Substituting (29) and (30) into (28), we get

$$\dot{W}\left( t \right) \le cE^{\rm T} \left( t \right)\left( {\left( {Z - D} \right) \otimes \varGamma } \right)E\left( t \right) + \frac{q}{2}\left( {\mathop {\sup }\limits_{t - \tau \le s \le t} \sum\limits_{k = 1}^{m} {E_{k}^{\text{T}} \left( s \right)E_{k} \left( s \right)} } \right).$$
(31)

According to condition \(\left( \text{i} \right)\) and the properties of the Kronecker product of matrix [42], from (31), one has

$$\begin{aligned} \dot{W}\left( t \right) & \le E^{\rm T} \left( t \right)\left( {\left( {cZ - cD + a_{1} I_{N} } \right) \otimes \varGamma } \right)E\left( t \right) - a_{1} E^{\rm T} \left( t \right)\left( {I_{N} \otimes \varGamma } \right)E\left( t \right) + q\left( {\mathop {\sup }\limits_{t - \tau \le s \le t} W\left( s \right)} \right) \\ & \le - 2a_{1} \lambda_{\hbox{min} } \left( \varGamma \right)W\left( t \right) + q\left( {\mathop {\sup }\limits_{t - \tau \le s \le t} W\left( s \right)} \right) = - p_{1} W\left( t \right) + q\left( {\mathop {\sup }\limits_{t - \tau \le s \le t} W\left( s \right)} \right). \\ \end{aligned}$$

Similarly, when \(t \in \left[ {\left( {\omega + \theta } \right)T,\left( {\omega + 1} \right)T} \right)\), \(\omega = 0,1,2, \ldots\), using condition \(\left( {\text{ii} } \right)\), we can deduce

$$\begin{aligned} \dot{W}\left( t \right) & \le E^{\rm T} \left( t \right)\left( {\left( {cZ - a_{2} I_{N} } \right) \otimes \varGamma } \right)E\left( t \right) + a_{2} E^{\rm T} \left( t \right)\left( {I_{N} \otimes \varGamma } \right)E\left( t \right) + q\left( {\mathop {\sup }\limits_{t - \tau \le s \le t} W\left( s \right)} \right) \\ & \le 2a_{2} \lambda_{\hbox{max} } \left( \varGamma \right)W\left( t \right) + q\left( {\mathop {\sup }\limits_{t - \tau \le s \le t} W\left( s \right)} \right) = p_{2} W\left( t \right) + q\left( {\mathop {\sup }\limits_{t - \tau \le s \le t} W\left( s \right)} \right). \\ \end{aligned}$$

As a result, we have

$$\left\{ {\begin{array}{ll} {\dot{W}\left( t \right) \le - p_{1} W\left( t \right) + q\left( {\mathop {\sup }\limits_{t - \tau \le s \le t} W\left( s \right)} \right),} & {\omega T \le t < \left( {\omega + \theta } \right)T,} \\ {\dot{W}\left( t \right) \le p_{2} W\left( t \right) + q\left( {\mathop {\sup }\limits_{t - \tau \le s \le t} W\left( s \right)} \right),} & {\left( {\omega + \theta } \right)T \le t < \left( {\omega + 1} \right)T.} \\ \end{array} } \right.$$
(32)

Next, we will prove that conditions (iii)–(iv) imply that, for \(t \ge 0\), we have \(\dot{W}\left( t \right) \le \left( {\mathop {\sup }\nolimits_{ - \tau \le s \le 0} W\left( s \right)} \right)e^{ - \varpi t}\).

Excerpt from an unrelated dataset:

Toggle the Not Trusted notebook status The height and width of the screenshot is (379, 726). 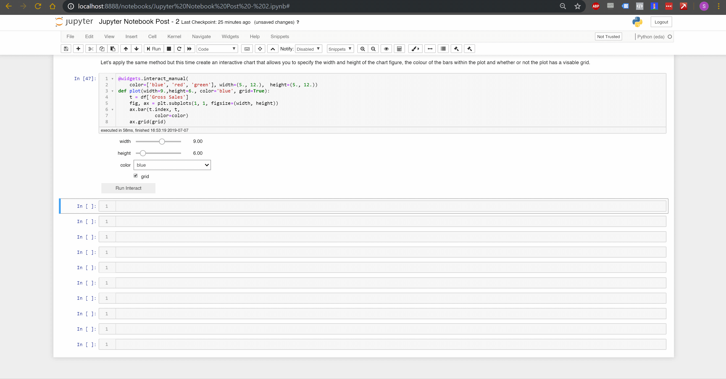coord(608,36)
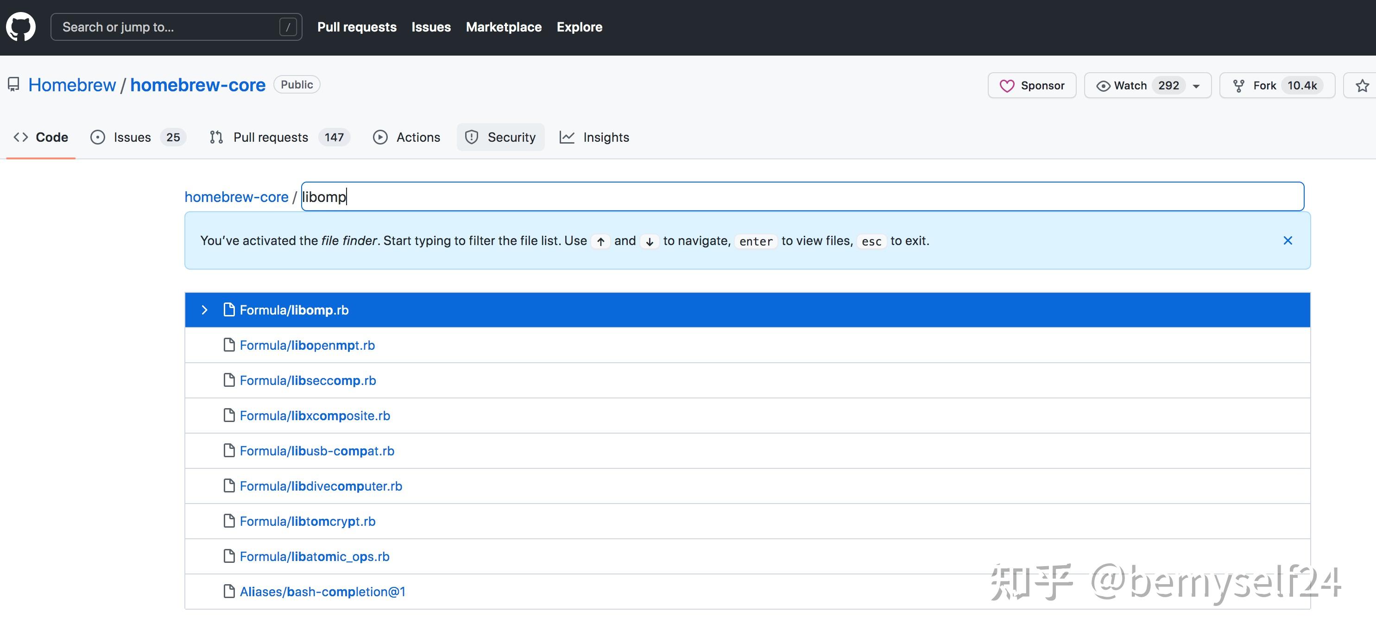The height and width of the screenshot is (643, 1376).
Task: Click the homebrew-core breadcrumb link
Action: click(236, 197)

Define \(\zeta \left( \lambda \right) = \lambda - p_{1} + qe^{\lambda \tau }\), where \(p_{1} > q > 0\) such that \(\zeta \left( 0 \right) < 0\), \(\zeta \left( { + \infty } \right) > 0\), \(\zeta^{\prime}\left( \lambda \right) > 0\). Utilizing the monotonicity and continuity of \(\zeta \left( \lambda \right)\), the equation \(\lambda - p_{1} + qe^{\lambda \tau } = 0\) has a unique positive solution \(\lambda > 0\). Let \(M_{0} = \mathop {\sup }\nolimits_{ - \tau \le s \le 0} W\left( s \right)\), \(V\left( t \right) = e^{\lambda t} W\left( t \right)\), \(t \ge 0\). Let \(S\left( t \right) = V\left( t \right) - hM_{0}\), where \(h > 1\) is a constant. Apparently, for any \(t \in \left[ { - \tau ,0} \right]\), one has

$$S\left( t \right) < 0.$$
(33)

Then, we indicate for all \(t \in \left[ {0,\theta T} \right]\), that

$$S\left( t \right) < 0.$$
(34)

From (33), there exist a \(t_{0} \in \left[ {0,\theta T} \right]\) such that

$$S\left( {t_{0} } \right) = 0,{\kern 1pt} {\kern 1pt} {\kern 1pt} {\kern 1pt} {\kern 1pt} {\kern 1pt} {\kern 1pt} {\kern 1pt} {\kern 1pt} \dot{S}\left( {t_{0} } \right) \ge 0,$$
(35)
$$S\left( t \right) < 0,{\kern 1pt} {\kern 1pt} {\kern 1pt} {\kern 1pt} {\kern 1pt} {\kern 1pt} {\kern 1pt} {\kern 1pt} {\kern 1pt} - \tau \le t < t_{0} .$$
(36)

By (32), (35) and (36), we have

$$\dot{S}\left( {t_{0} } \right) = \lambda V\left( {t_{0} } \right) + e^{{\lambda t_{0} }} \dot{W}\left( {t_{0} } \right) \le \left( {\lambda - p_{1} } \right)V\left( {t_{0} } \right) + qe^{{\lambda t_{0} }} \left( {\mathop {\sup }\limits_{{t_{0} - \tau \le s \le t_{0} }} W\left( s \right)} \right).$$
(37)

On the other hand, from (35) and (36), we have \(V\left( t \right) < hM_{0}\), \(- \tau \le t < t_{0}\) and \(V\left( {t_{0} } \right) = hM_{0}\). As a result, we get \(W\left( t \right) < hM_{0} e^{ - \lambda t}\), \(- \tau \le t < t_{0}\), it leads to \(\left( {\sup_{{t_{0} - \tau \le s \le t_{0} }} W\left( s \right)} \right) < e^{\lambda \tau } hM_{0} e^{{ - \lambda t_{0} }}\). This means \(e^{{\lambda t_{0} }} \left( {\sup_{{t_{0} - \tau \le s \le t_{0} }} W\left( s \right)} \right) < e^{\lambda \tau } hM_{0} = e^{\lambda \tau } V\left( {t_{0} } \right)\).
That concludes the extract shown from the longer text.